Skip the pictures and retype exactly the lines from the one holding "This screenshot has" through the end of the entries.

■ **Task input**
= = = = =

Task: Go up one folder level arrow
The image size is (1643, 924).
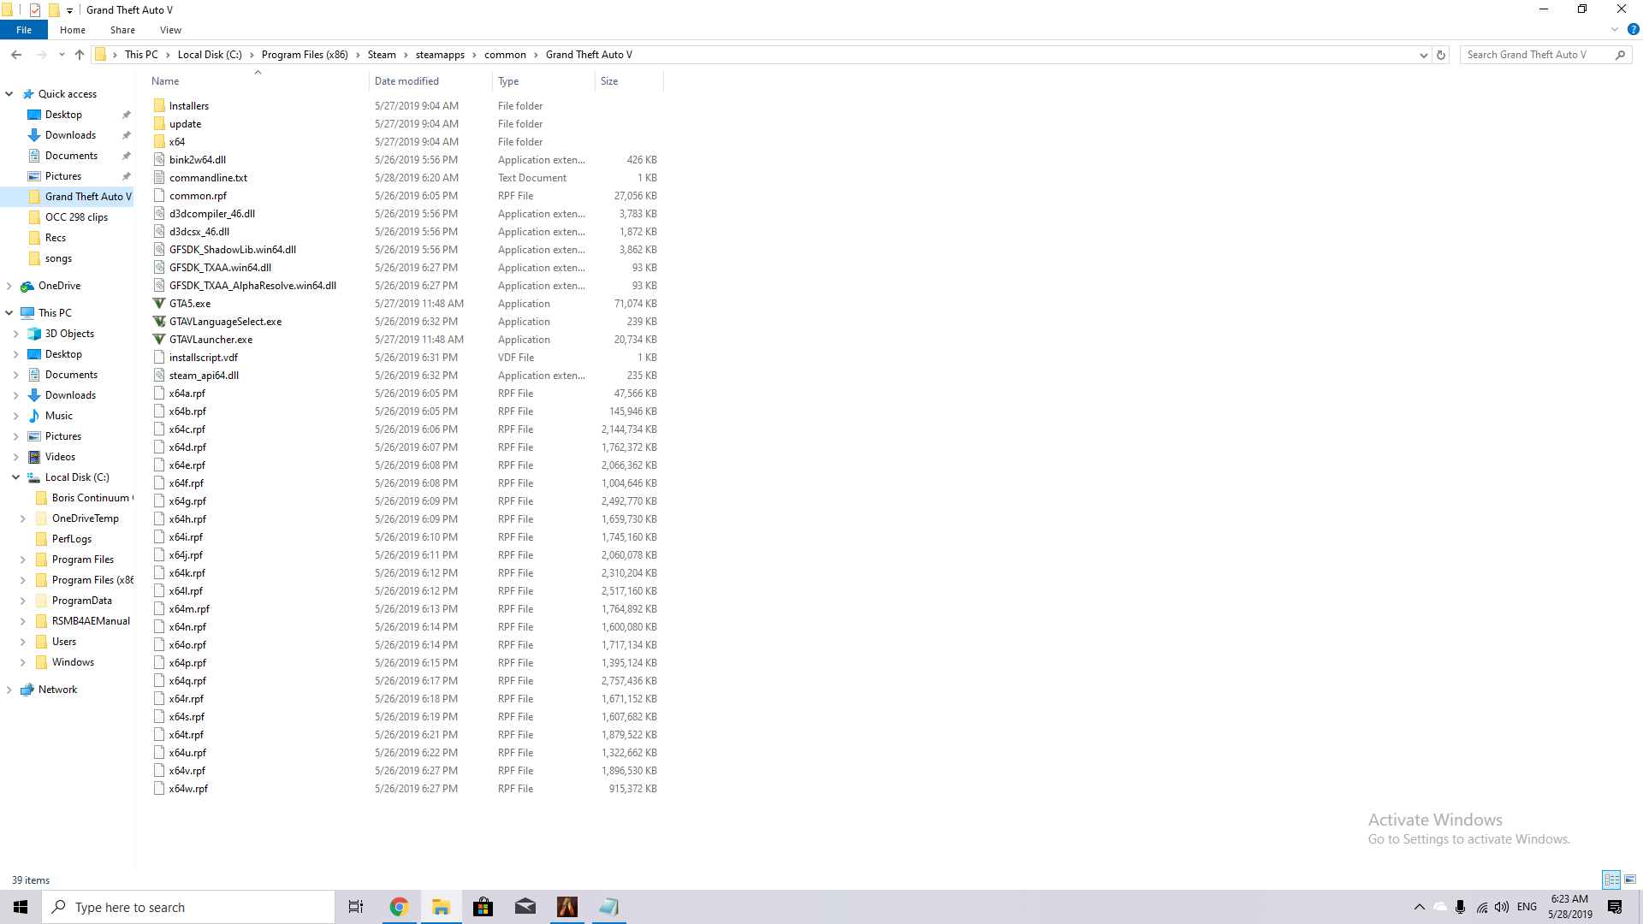Action: [x=80, y=55]

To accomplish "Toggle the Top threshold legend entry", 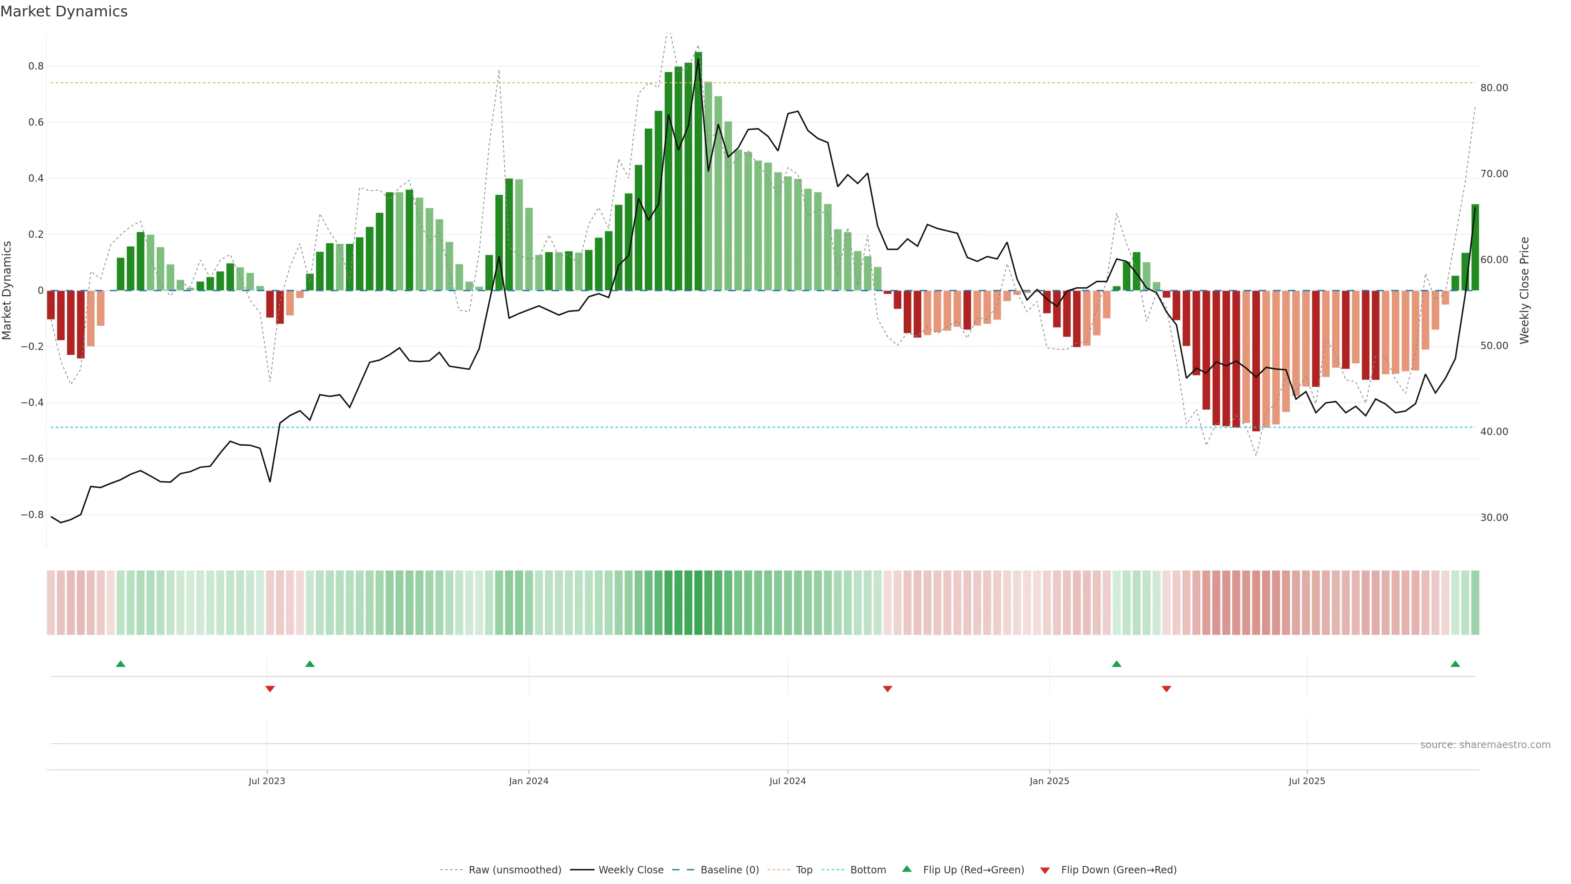I will (804, 870).
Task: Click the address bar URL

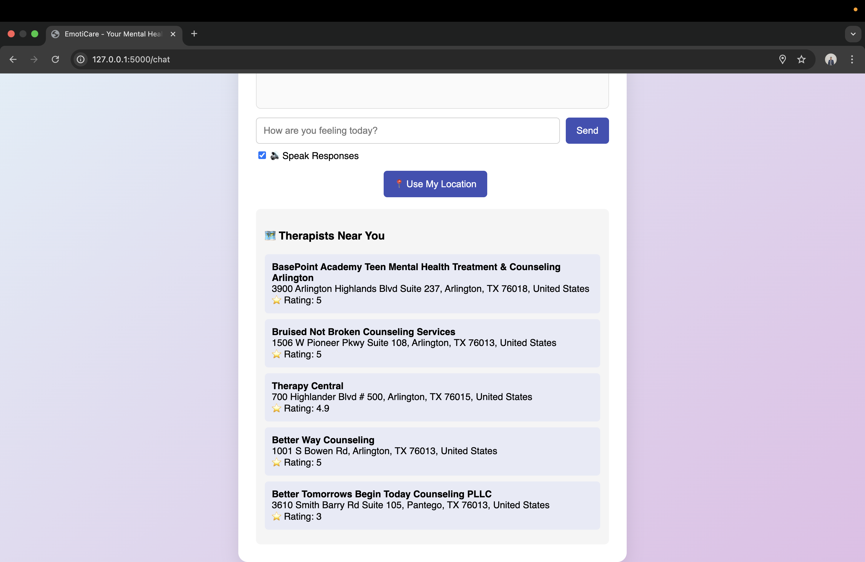Action: (131, 59)
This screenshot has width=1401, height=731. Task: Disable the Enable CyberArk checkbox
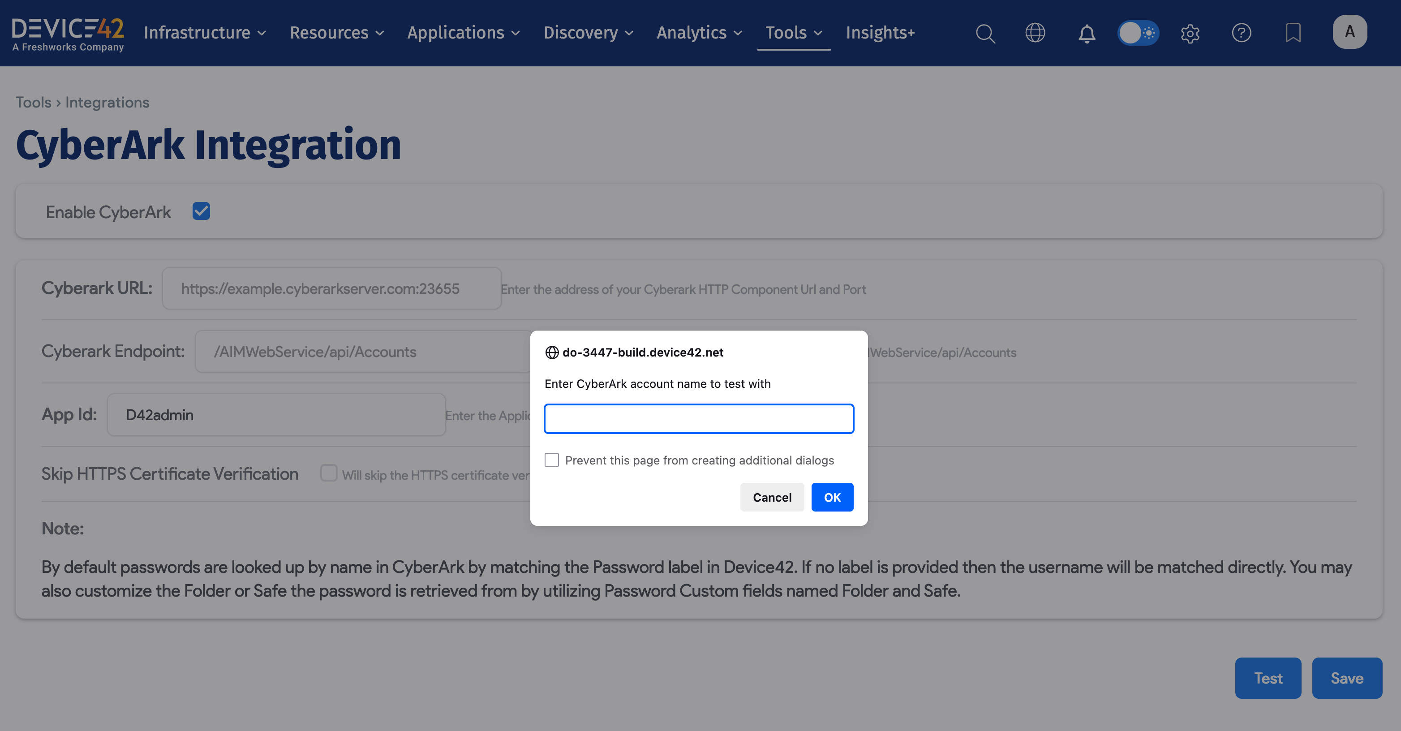(201, 212)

= = = = =

■ **Answer box**
This screenshot has width=1401, height=731. Task: Disable the Enable CyberArk checkbox
(201, 212)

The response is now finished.